2.1 “Confidentiality” during the employee’s employment with the employer, the employee undertakes not to disclose confidential information to any third party unless s/he has the prior written approval of an authorized officer of the employer to do so. The employee agrees not to use, in any way, the confidential information for his/her own benefit, whether directly or indirectly, or for the benefit of any other person or entity . . .
[117] The Plaintiffs further state that MDM has obligations under the Personal Information Protection and Electronic Documents Act (“PIPEDA”) to maintain the confidentiality of personal information of its clients. “Personal information” is defined in the act as “information about an identifiable individual”. The act establishes that personal information shall not be used or disclosed for purposes other than those for which it was collected, except with the consent of the individual or as required by law.
[118] There is no evidence that either Wisniewski or Sleeth removed any confidential information from MDM in either paper or electronic form. However, the Plaintiffs state that Wisniewski and Sleeth breached their confidentiality obligations to MDM and to their former clients by writing out a list of former clients and then calling them with the goal of obtaining their business. While they generally obtained telephone numbers from public sources, at least one former client, Jenny Bright testified that she was contacted by Ms.

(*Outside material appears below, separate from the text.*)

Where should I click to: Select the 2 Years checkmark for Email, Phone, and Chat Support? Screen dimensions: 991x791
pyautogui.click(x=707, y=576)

Sleeth by telephone at an unlisted number.
[119] Although the contact by Wisniewski and Sleeth of their former clients at MDM constitutes a technical breach of their confidentiality obligation and, in the case of unlisted telephone numbers, a breach of PIPEDA, it was in substance no more than a telephone call. If that former client then chose to move the account to RBC DS, that was entirely the client’s choice. If the client responded by thanking Wisniewski and Sleeth for the call without further action to move their account, that was the end of the matter. In my view, such a breach does not rise above the maxim of de minimus non curat lex. For that reason, such breaches on these facts, do not attract any damages.
Is RBC DS Vicariously Liable for These Breaches?
[120] Wisniewski and Sleeth committed these breaches in the performance of their duties as employees of RBC DS. Despite the fact that they were not salaried employees, but financial advisers who earned their income entirely from commissions, they were not acting on their own but on instructions of RBC DS. Their efforts in contacting their former MDM clients were attempts to having these clients follow them to RBC DS. If a client chose to transfer his or her account, RBC DS would benefit. I also note that the offer letters given to Wisniewski and Sleeth by RBC DS refer to “employment”.
[121] It was RBC DS who instructed both Wisniewski and Sleeth to contact their former MDM clients. In fact, it coached them in the manner of the contact which it facilitated.
[122] I find that RBC DS is vicariously liable for the breaches of a non-solicitation and confidentiality obligation Wisniewski and Sleeth had to MDM.
Summary
[123] This trial was limited to the issue of liability.
[124] I will leave it to counsel to proceed with the damages part of this trial, on a schedule and in a manner upon which counsel may agree and/or this court should direct.
[125] I may be spoken to on the issue of costs within 30 days of the release of these reasons, if counsel are of the view that it is not premature to now address costs of this phase of the trial only.